Communism as Critiqued by Karl Marx

Note: Communism and socialism are treated as synonymous in this article as they were by Marx and Engels. What is today termed ‘socialism’ (free healthcare, basic income, free education, and so on) will be called ‘social-democracy’ or ‘the welfare state.’
 
Preface
I will never claim to be an expert on Marx—a position that, I think, is ridiculous. This series of articles on Marx, scientific socialism, and its emergence as the radical sublation of liberal philosophy (particularly German idealism) belongs to an 18-year-old student who has, not even a year ago, just obtained the right to vote and buy cigs and, more importantly, has only been reading Marx for roughly three years. My interpretation of what I’ve read has changed drastically throughout these years and will hopefully change again.

This kept in mind, my only aspiration in writing these very short, introductory articles is to invite the reader to take up Marx themselves, for I think Marx (and, really, his method of critique) is indispensable for a generation that is feeling the brunt of neoliberalism’s attack on labor, a reemerged threat of nuclear war, a crushing crisis of student debt, a continuous militarization of the police-state, a racist ‘War on Drugs’ to feed prison labor, policies of ‘never-ending war,’ global warming and its consequential disasters, a surge in mental illnesses such as depression, and an increasing threat of white supremacy against non-white people. I cannot think of an aspect of the status quo that isn’t openly decaying in front of the masses of people.

It would be unjust, then, to not clarify why the promises of the state and the ‘American Dream’ are not materializing for the overwhelming majority, and would be even more unjust to lull the struggling workers, students, and youth into a naïve hope that ‘everything will be okay in the end.’ This is the work of contemporary capitalism’s ideological apparatus; and Marxism sets itself the task to radically critique the powers-that-be’s conception of these issues.

This means, fundamentally, that Marxism is not an impartial science which any member of any class can pick up, use, and dispose of. There are no ‘Marxian’ economics, nor are there Marxian anthropologies, sociologies, philosophies, etc. Marxism is the Kritik (German for critique/criticism) of all of these fields of study, seeing them as ideology, justifications for the continued existence of capitalist production and the theoretical practices of the ruling class, viz. the capitalist class. One cannot be a Marxist while studying, say, political economy and a non-Marxist at home. To do so would mean that one’s study is half-hearted and incomplete, for the Marxist critique of political economy necessarily ties itself to certain practical conclusions, conclusions that are favorable to communism, that show its necessary origin in the self-destructive nature of capitalist production. Marxism is not a profession, but the “ruthless criticism of all that exists” (Marx, 1843) which—as we will learn—can only be from the standpoint of the wage-laboring class.

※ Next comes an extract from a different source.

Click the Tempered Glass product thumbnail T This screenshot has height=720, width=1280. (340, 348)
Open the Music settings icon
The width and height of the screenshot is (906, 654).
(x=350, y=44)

This necessary devotion to critique and method, as opposed to dogmatism and system, is personally why I feel Marxism is a worthwhile ‘weapon’ workers, students, the youth, and, in general, all oppressed groups can use to make sense of their situations and, most importantly, change it (cf. Marx’s eleventh thesis on Feuerbach). The campaign promises of politicians in bed with the rich mean absolutely nothing, a feature of the capitalist state that has become strikingly evident with the presidency of Donald Trump and his cabinet of businessmen and women. In such a time, I’ve seen struggles erupt and criticism of the status quo arise. It is, however, pertinent that this recent wave in the class struggle does not fall for past mistakes and dead ends, but takes up a ruthless critique of both the contemporary ideology and the ‘movements’ led by liberals and the middle classes, and thus locates the working-class position in all these issues—a position, Marx will argue, that is the only position “which alone can form the real basis of a higher form of society, a society in which the full and free development of every individual forms the ruling principle” (Marx, 1867).